Toplanan deliller, tüm dosya kapsamından; dava konusu 298 parsel kamulaştırmadan önce 119 nolu parsel olup; buna ilişkin tapulama tutanağı getirilmiştir. Tarla niteliğiyle 15400 m2 olarak Ağustos 321 yoklama tarih ve 7 nolu tapu ve 8.3.1950 tarih 44 nolu tapu kaydı uygulanarak 8.4.1963 tarihinde 3/10 pay ... oğlu Musa ..., 2/10 pay ... oğlu ... ..., 5/10 pay ... oğlu ...i adına tespit görmüş, itirazsız olarak 27.10.1966 tarihinde kesinleşmiştir. Bu yere ilişkin çap kaydının incelemesinde davacı İbrahim oğlu ...’ın ½ payı 27.3.2001 tarihinde tapudaki satıştan edindiği, arta kalan 5/10 payın ... oğlu ...adına hükmen 4.7.1967 tarihinde tescilinin yapıldığı görülmüştür. Keşif yapılmış olup, tespit bilirkişisi aynı zamanda yerel bilirkişi olarak dinlenmiştir. Özetle; dava konusu parselin başlangıçta ...’a ait iken bu kişinin ...’ye sattığını ... ...’nin öldüğünü, mallarının bölüşüldüğünü, dava konusu parselin ... ...’nin kızı ...’a kaldığını, ondan da davacı ...’a intikal ettiğini, fakat davacıya intikal şeklini bilmediğini, revizyon kaydı okunduğunda kayıt malikini bilmediğini, sınırındaki ...’in keşfi yapılan yere tahmini 1 km. uzaklıkta olduğunu söylemiştir. Davacı tanıkları ise, bu yerin önceleri davacının babasının eşinin babasından intikal etmesi nedeniyle kullandığını şu anda tümünün davacının kullanımında olduğunu açıklamışlardır. Belirtilen olgular tarafların ve mahkemenin kabulündedir. Uyuşmazlık davada TMK. nun 713/2 maddesinde yazılı olan üç halden hangisine dayanılıp dayanılmadığında toplanmaktadır. Bu üç hal ayrı ayrı dava sebebidir. Birinin ispat şekli diğerinden farklıdır. Ne var ki; davacı dilekçesinde açıkça ½ oranında paydaş gözüken şahsın tapu kütüğünden kim olduğunun anlaşılamadığını belirtmiş olup, davacı vekili de, 12.6.2007 günlü oturumda payının iptali istenen kayıt maliki davalı ...’nin kim olduğu açık değildir şeklindeki açıklaması karşısında davada açıkça tapu kütüğünden malikin kim olduğu anlaşılamayan hukuksal nedenine dayanıldığı tartışmasızdır.

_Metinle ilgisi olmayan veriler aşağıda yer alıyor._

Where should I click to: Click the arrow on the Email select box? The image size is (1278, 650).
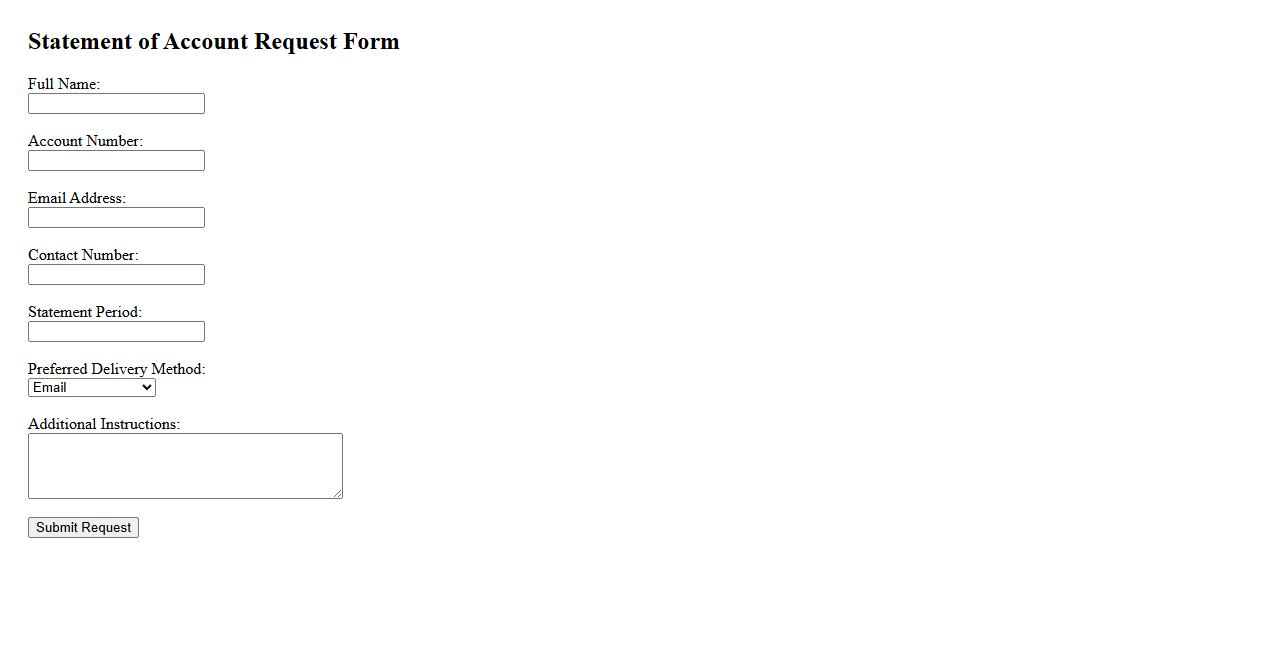point(147,388)
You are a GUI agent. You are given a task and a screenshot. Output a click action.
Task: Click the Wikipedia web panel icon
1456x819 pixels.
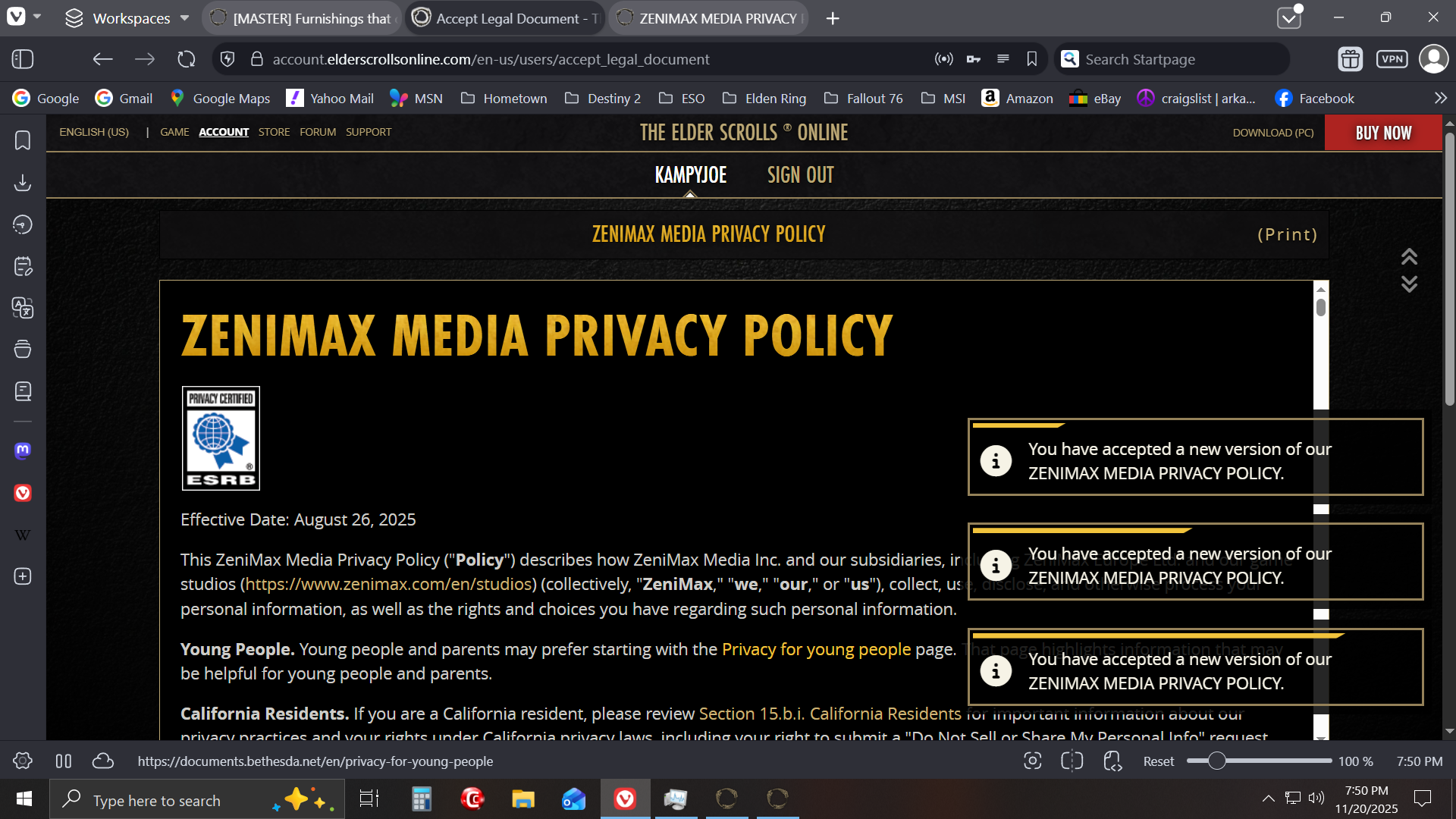(23, 535)
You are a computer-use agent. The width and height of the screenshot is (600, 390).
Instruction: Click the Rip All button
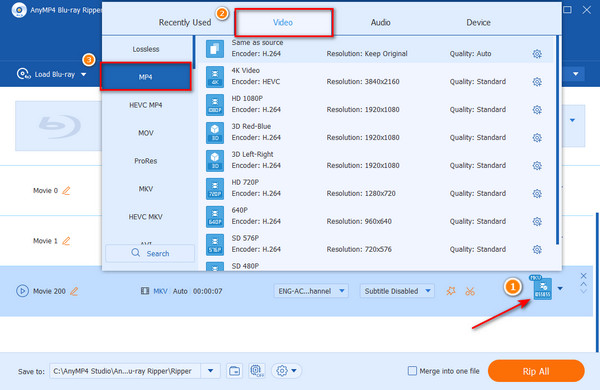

Getirtilen tapulama tutanağı, çap kaydı, tapu kaydı ve dosya kapsamına göre, ... oğlu Ali’nin baba adı da özgülenerek yazılması nedeniyle bilinen kişi olduğu Dairenin yerleşmiş içtihatları gereğidir.
Hal böyle olunca; davacının davasının reddine karar verilmesi gerekirken kabul kararı verilmesi doğru olmamıştır.
Davalı Kayyım ve Hazine vekilinin temyiz itirazları yerinde olduğundan kabulü ile hükmün HUMK. nun 428. maddesi uyarınca BOZULMASINA, 24.05.2010 tarihinde oybirliğiyle karar verildi.